** Opening RECORDS SHOWN block **

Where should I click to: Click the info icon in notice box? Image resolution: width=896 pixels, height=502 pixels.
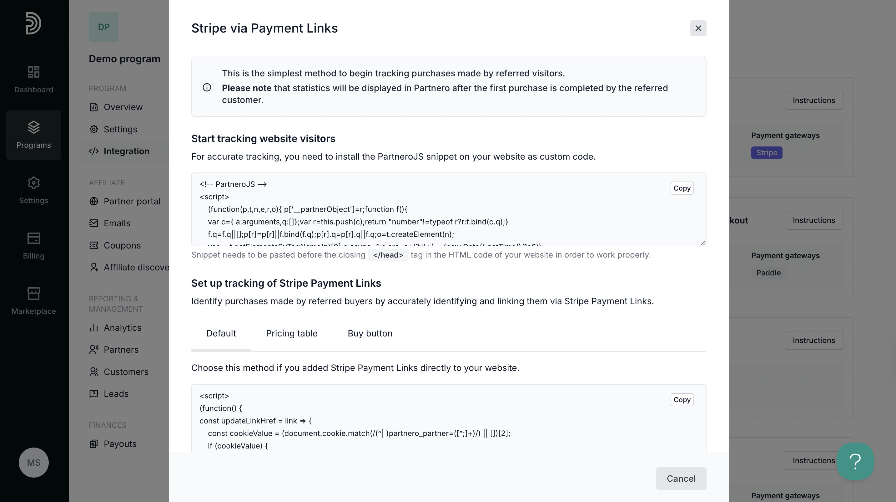207,87
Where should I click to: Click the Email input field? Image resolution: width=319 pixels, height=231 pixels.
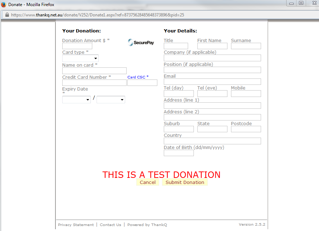point(212,82)
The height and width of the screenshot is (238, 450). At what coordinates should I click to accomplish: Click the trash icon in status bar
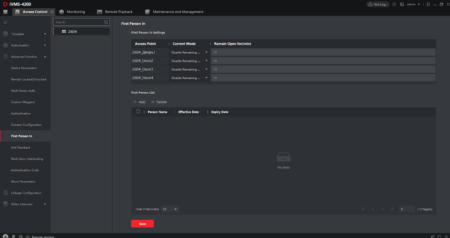(x=13, y=236)
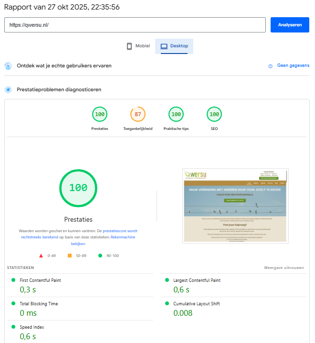Click the diagnose performance section icon
315x343 pixels.
pos(8,89)
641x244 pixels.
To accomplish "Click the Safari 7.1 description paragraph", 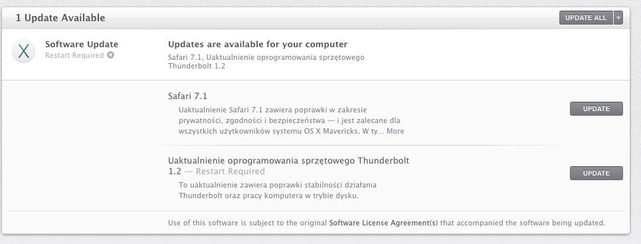I will tap(291, 120).
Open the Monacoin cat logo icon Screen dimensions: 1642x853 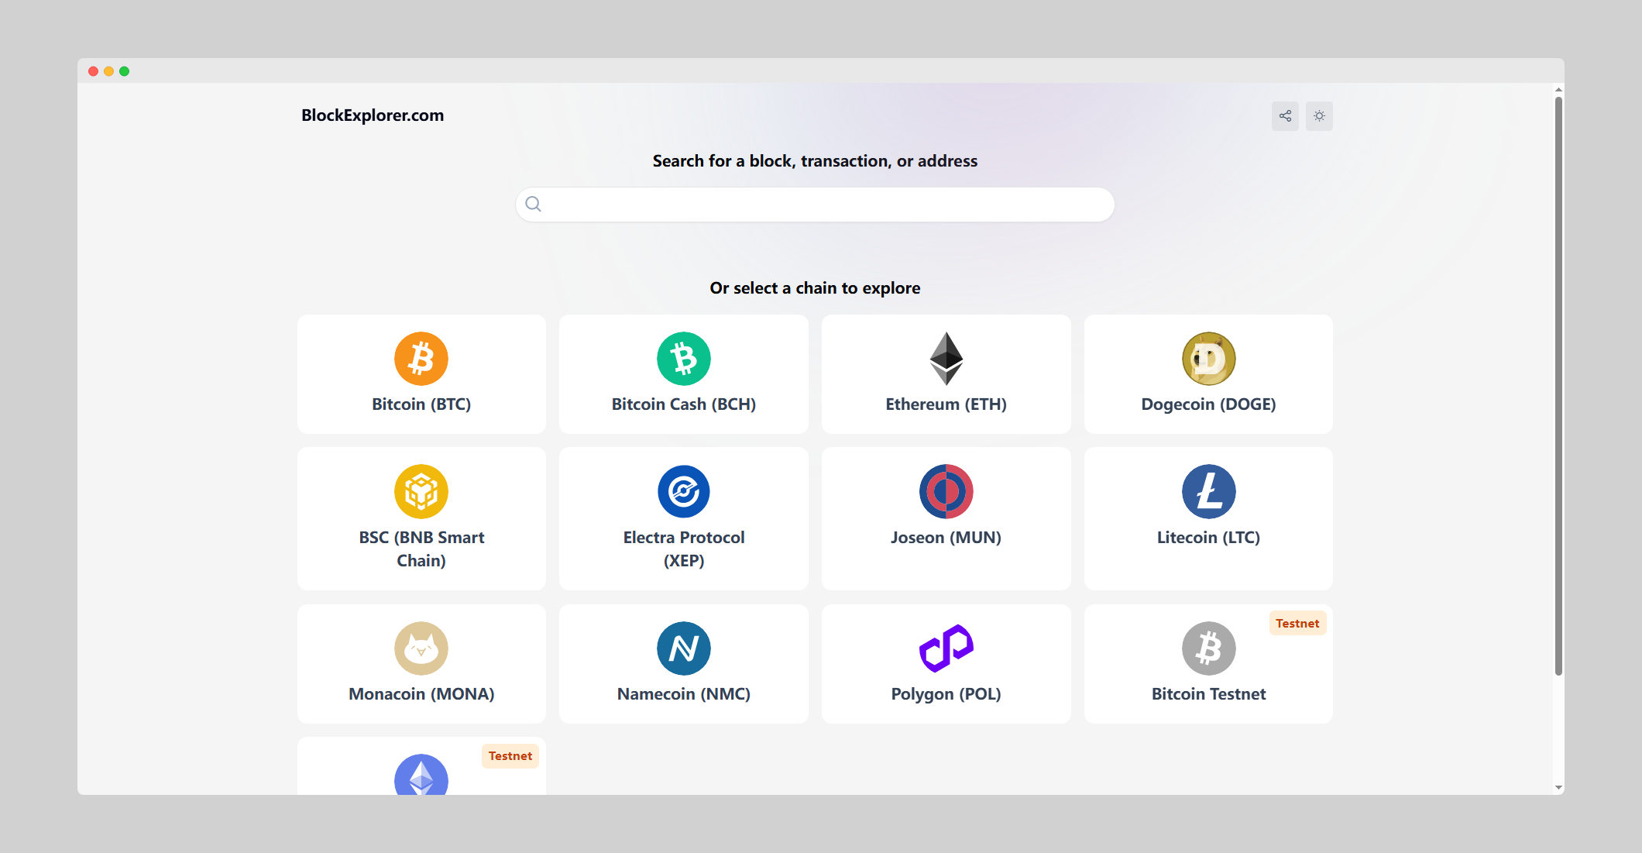point(421,648)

** Closing RECORDS SHOWN block **

Give again the stretch of the entries above that begins at the line with "The height and" and ends at the line with "641x244 pixels.", word for word, with no pictures.

The height and width of the screenshot is (238, 450). At what coordinates should I click to accomplish: Click the trash icon in status bar
(x=13, y=236)
Click the diagnose performance section icon
315x343 pixels.
pos(8,89)
641x244 pixels.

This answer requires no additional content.